### Exercise description
Type out all the records once more, exactly.

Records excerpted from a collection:
═══
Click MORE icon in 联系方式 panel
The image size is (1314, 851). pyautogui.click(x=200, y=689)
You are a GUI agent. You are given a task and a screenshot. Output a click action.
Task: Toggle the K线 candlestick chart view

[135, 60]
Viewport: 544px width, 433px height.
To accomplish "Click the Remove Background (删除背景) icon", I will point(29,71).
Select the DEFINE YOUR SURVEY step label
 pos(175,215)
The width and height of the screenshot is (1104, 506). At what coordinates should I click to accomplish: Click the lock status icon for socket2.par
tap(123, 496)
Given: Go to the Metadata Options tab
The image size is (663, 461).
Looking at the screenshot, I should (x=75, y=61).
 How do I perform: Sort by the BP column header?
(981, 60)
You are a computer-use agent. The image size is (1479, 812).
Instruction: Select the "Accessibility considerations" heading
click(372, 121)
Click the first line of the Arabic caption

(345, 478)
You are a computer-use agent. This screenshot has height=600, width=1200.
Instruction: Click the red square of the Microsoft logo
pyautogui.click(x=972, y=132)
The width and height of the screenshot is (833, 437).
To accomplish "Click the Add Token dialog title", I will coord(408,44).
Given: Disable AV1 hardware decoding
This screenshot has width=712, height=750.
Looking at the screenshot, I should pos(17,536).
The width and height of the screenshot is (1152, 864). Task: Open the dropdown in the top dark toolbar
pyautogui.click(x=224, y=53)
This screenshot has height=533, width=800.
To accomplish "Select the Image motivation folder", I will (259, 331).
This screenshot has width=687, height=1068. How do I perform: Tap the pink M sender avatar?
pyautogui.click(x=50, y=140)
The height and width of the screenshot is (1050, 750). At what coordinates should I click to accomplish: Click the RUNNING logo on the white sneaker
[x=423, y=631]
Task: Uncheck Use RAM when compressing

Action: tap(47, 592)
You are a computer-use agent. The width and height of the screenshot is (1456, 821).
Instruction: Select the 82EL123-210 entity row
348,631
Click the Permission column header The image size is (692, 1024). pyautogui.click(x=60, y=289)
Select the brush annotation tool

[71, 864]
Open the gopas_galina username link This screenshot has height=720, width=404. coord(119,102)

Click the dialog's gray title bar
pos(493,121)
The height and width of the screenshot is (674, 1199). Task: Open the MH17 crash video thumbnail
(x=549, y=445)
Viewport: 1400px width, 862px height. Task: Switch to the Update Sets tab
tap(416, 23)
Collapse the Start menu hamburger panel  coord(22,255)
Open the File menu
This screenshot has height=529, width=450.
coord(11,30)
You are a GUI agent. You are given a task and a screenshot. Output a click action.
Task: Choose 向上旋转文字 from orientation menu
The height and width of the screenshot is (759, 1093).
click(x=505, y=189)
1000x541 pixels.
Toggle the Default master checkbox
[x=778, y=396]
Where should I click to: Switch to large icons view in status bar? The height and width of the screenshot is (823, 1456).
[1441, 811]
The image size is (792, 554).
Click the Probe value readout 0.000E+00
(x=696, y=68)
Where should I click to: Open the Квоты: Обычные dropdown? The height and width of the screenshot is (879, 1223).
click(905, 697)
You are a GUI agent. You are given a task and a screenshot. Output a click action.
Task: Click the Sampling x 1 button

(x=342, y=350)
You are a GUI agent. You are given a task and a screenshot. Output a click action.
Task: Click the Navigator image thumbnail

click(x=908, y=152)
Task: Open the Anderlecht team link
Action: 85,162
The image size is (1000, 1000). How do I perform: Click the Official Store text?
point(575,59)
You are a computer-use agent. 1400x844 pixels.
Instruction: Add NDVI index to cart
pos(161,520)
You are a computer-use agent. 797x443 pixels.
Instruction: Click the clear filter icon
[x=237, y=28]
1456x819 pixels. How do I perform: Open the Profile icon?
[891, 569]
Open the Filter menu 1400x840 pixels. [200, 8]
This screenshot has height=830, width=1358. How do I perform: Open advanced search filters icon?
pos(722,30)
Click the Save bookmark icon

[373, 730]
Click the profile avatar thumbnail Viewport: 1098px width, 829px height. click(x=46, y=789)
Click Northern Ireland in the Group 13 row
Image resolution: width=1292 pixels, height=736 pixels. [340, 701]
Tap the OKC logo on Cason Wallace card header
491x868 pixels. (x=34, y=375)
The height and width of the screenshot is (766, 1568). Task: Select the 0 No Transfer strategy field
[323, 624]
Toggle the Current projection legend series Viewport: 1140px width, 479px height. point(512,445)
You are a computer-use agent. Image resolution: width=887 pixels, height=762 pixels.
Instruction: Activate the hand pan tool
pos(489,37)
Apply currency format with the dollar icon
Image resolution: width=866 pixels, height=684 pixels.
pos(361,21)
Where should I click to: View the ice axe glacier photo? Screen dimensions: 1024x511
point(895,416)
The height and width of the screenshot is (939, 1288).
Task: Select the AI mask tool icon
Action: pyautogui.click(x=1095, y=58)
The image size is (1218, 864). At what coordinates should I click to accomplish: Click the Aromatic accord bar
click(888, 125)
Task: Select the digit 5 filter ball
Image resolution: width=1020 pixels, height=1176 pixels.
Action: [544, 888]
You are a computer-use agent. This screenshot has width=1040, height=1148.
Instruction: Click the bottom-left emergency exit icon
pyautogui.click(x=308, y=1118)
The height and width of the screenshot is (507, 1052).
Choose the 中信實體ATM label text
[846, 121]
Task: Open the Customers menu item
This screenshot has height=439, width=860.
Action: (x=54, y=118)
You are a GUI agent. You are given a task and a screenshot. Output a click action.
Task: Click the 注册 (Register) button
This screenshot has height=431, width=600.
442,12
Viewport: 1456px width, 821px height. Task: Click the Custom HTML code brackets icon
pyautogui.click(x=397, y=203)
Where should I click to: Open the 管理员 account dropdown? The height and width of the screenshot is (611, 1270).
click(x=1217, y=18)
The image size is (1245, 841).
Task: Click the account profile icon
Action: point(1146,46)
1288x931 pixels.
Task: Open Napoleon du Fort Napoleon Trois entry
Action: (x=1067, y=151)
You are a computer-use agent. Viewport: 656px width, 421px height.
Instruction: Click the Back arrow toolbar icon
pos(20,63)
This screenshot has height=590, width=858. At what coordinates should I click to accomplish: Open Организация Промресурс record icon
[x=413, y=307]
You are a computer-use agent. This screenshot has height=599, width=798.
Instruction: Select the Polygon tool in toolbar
═══
### Solution
Click MORE icon in 联系方式 panel
The image size is (1314, 851). pyautogui.click(x=200, y=689)
You are a GUI agent. You are given a task and a screenshot. Output a click action.
Task: Toggle the K线 candlestick chart view

[135, 60]
Viewport: 544px width, 433px height.
To accomplish "Click the Remove Background (删除背景) icon", I will point(29,71).
Select the DEFINE YOUR SURVEY step label
 pos(175,215)
The width and height of the screenshot is (1104, 506). At what coordinates should I click to accomplish: Click the lock status icon for socket2.par
tap(123, 496)
Given: Go to the Metadata Options tab
The image size is (663, 461).
Looking at the screenshot, I should (x=75, y=61).
 How do I perform: Sort by the BP column header?
(981, 60)
You are a computer-use agent. The image size is (1479, 812).
Instruction: Select the "Accessibility considerations" heading
click(372, 121)
Click the first line of the Arabic caption

(345, 478)
You are a computer-use agent. This screenshot has height=600, width=1200.
Instruction: Click the red square of the Microsoft logo
pyautogui.click(x=972, y=132)
The width and height of the screenshot is (833, 437).
To accomplish "Click the Add Token dialog title", I will coord(408,44).
Given: Disable AV1 hardware decoding
This screenshot has width=712, height=750.
Looking at the screenshot, I should pos(17,536).
The width and height of the screenshot is (1152, 864). Task: Open the dropdown in the top dark toolbar
pyautogui.click(x=224, y=53)
This screenshot has height=533, width=800.
To accomplish "Select the Image motivation folder", I will (259, 331).
This screenshot has width=687, height=1068. How do I perform: Tap the pink M sender avatar?
pyautogui.click(x=50, y=140)
The height and width of the screenshot is (1050, 750). At what coordinates should I click to accomplish: Click the RUNNING logo on the white sneaker
[x=423, y=631]
Task: Uncheck Use RAM when compressing

Action: tap(47, 592)
You are a computer-use agent. The width and height of the screenshot is (1456, 821).
Instruction: Select the 82EL123-210 entity row
348,631
Click the Permission column header The image size is (692, 1024). pyautogui.click(x=60, y=289)
Select the brush annotation tool

[71, 864]
Open the gopas_galina username link This screenshot has height=720, width=404. coord(119,102)

Click the dialog's gray title bar
pos(493,121)
The height and width of the screenshot is (674, 1199). Task: Open the MH17 crash video thumbnail
(x=549, y=445)
Viewport: 1400px width, 862px height. Task: Switch to the Update Sets tab
tap(416, 23)
Collapse the Start menu hamburger panel  coord(22,255)
Open the File menu
This screenshot has height=529, width=450.
coord(11,30)
You are a GUI agent. You are given a task and a screenshot. Output a click action.
Task: Choose 向上旋转文字 from orientation menu
The height and width of the screenshot is (759, 1093).
click(x=505, y=189)
1000x541 pixels.
Toggle the Default master checkbox
[x=778, y=396]
Where should I click to: Switch to large icons view in status bar? The height and width of the screenshot is (823, 1456).
[1441, 811]
The image size is (792, 554).
Click the Probe value readout 0.000E+00
(x=696, y=68)
Where should I click to: Open the Квоты: Обычные dropdown? The height and width of the screenshot is (879, 1223).
click(905, 697)
You are a GUI agent. You are given a task and a screenshot. Output a click action.
Task: Click the Sampling x 1 button

(x=342, y=350)
You are a GUI agent. You are given a task and a screenshot. Output a click action.
Task: Click the Navigator image thumbnail

click(x=908, y=152)
Task: Open the Anderlecht team link
Action: 85,162
The image size is (1000, 1000). How do I perform: Click the Official Store text?
point(575,59)
You are a computer-use agent. 1400x844 pixels.
Instruction: Add NDVI index to cart
pos(161,520)
You are a computer-use agent. 797x443 pixels.
Instruction: Click the clear filter icon
[x=237, y=28]
1456x819 pixels. How do I perform: Open the Profile icon?
[891, 569]
Open the Filter menu 1400x840 pixels. [200, 8]
This screenshot has height=830, width=1358. How do I perform: Open advanced search filters icon?
pos(722,30)
Click the Save bookmark icon

[373, 730]
Click the profile avatar thumbnail Viewport: 1098px width, 829px height. click(x=46, y=789)
Click Northern Ireland in the Group 13 row
Image resolution: width=1292 pixels, height=736 pixels. [340, 701]
Tap the OKC logo on Cason Wallace card header
491x868 pixels. (x=34, y=375)
The height and width of the screenshot is (766, 1568). Task: Select the 0 No Transfer strategy field
[323, 624]
Toggle the Current projection legend series Viewport: 1140px width, 479px height. point(512,445)
You are a computer-use agent. Image resolution: width=887 pixels, height=762 pixels.
Instruction: Activate the hand pan tool
pos(489,37)
Apply currency format with the dollar icon
Image resolution: width=866 pixels, height=684 pixels.
pos(361,21)
Where should I click to: View the ice axe glacier photo? Screen dimensions: 1024x511
point(895,416)
The height and width of the screenshot is (939, 1288).
Task: Select the AI mask tool icon
Action: pyautogui.click(x=1095, y=58)
The image size is (1218, 864). At what coordinates should I click to accomplish: Click the Aromatic accord bar
click(888, 125)
Task: Select the digit 5 filter ball
Image resolution: width=1020 pixels, height=1176 pixels.
Action: [544, 888]
You are a computer-use agent. This screenshot has width=1040, height=1148.
Instruction: Click the bottom-left emergency exit icon
pyautogui.click(x=308, y=1118)
The height and width of the screenshot is (507, 1052).
Choose the 中信實體ATM label text
[846, 121]
Task: Open the Customers menu item
This screenshot has height=439, width=860.
Action: (x=54, y=118)
You are a GUI agent. You are given a task and a screenshot. Output a click action.
Task: Click the 注册 (Register) button
This screenshot has height=431, width=600.
442,12
Viewport: 1456px width, 821px height. Task: Click the Custom HTML code brackets icon
pyautogui.click(x=397, y=203)
Where should I click to: Open the 管理员 account dropdown? The height and width of the screenshot is (611, 1270).
click(x=1217, y=18)
The image size is (1245, 841).
Task: Click the account profile icon
Action: point(1146,46)
1288x931 pixels.
Task: Open Napoleon du Fort Napoleon Trois entry
Action: (x=1067, y=151)
You are a computer-use agent. Viewport: 656px width, 421px height.
Instruction: Click the Back arrow toolbar icon
pos(20,63)
This screenshot has height=590, width=858. At what coordinates should I click to accomplish: Open Организация Промресурс record icon
[x=413, y=307]
You are a computer-use agent. This screenshot has height=599, width=798.
Instruction: Select the Polygon tool in toolbar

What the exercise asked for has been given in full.